You make a tweak to the verifier program, so that if it takes more than $f(n)$ operations, it unconditionally rejects. Then you place it into an NP machine and run it on all possible certificates for some instance of the problem where you're not sure if it has a solution. The unconditional reject after $f(n)$ operations ensures the computation terminates within $f(n)$ operations, even when rejecting. So this NP machine can solve the co-NP dual of the NP problem, where you want to reject in polynomial time when there is no solution.

Except that can't be right, because it seems to imply $\mathsf{NP}=\mathsf{coNP}$ and that's not believed to be true. I have an incorrect assumption or inference somewhere. What is it? Why can't I avoid NP's "negatives might run for a long time or even forever" with algorithm-specific time cutoffs?

A concrete example: suppose you have a 3-SAT verifier that takes no more than $42 n^2$ operations to check a solution to an $n$-clause problem (involving up to $3n$ variables).

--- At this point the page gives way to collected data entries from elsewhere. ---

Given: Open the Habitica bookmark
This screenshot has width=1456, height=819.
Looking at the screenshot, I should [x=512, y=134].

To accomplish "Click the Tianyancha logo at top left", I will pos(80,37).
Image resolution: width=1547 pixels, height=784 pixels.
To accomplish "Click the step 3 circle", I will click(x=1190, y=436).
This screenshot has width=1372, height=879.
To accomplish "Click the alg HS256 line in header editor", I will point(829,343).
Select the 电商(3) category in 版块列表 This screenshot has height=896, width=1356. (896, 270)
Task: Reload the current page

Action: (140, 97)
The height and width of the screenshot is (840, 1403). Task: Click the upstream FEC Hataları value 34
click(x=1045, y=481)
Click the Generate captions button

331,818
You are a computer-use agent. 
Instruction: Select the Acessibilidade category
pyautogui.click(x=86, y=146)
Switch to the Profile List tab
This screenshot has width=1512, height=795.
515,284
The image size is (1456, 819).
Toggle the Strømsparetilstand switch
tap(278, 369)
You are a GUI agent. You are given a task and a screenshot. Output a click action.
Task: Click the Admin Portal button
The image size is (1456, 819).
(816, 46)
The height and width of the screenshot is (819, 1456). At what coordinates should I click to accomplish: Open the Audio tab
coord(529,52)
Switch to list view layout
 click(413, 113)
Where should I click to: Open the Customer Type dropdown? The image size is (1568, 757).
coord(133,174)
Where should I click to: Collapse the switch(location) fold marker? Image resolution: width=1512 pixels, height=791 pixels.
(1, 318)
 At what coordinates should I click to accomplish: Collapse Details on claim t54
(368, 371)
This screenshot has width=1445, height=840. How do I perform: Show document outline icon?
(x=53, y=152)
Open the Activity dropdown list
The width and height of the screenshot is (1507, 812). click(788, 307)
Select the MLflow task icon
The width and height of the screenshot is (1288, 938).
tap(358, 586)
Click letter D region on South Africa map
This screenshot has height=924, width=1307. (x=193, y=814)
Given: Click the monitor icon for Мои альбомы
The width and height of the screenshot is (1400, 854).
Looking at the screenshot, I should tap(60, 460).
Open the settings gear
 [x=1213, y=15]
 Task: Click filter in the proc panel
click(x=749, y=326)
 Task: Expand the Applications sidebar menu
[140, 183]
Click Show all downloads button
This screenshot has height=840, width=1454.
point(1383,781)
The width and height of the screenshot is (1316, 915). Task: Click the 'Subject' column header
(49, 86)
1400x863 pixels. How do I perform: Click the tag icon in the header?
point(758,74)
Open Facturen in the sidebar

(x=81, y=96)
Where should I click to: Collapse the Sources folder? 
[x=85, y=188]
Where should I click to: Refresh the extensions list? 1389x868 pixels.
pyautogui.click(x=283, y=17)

You then make an NP program like "non-deterministically choose a variable assignment, run verifier for up to $42 n^2$ steps, return its result else reject if it didn't finish". So within $42 n^2$ operations we'll have an answer, and flipping it gives the "is there no satisfying assignment" answer. Why is this not an NP algorithm for the co-NP problem of determining if there is no satisfying assignment to a 3-SAT problem?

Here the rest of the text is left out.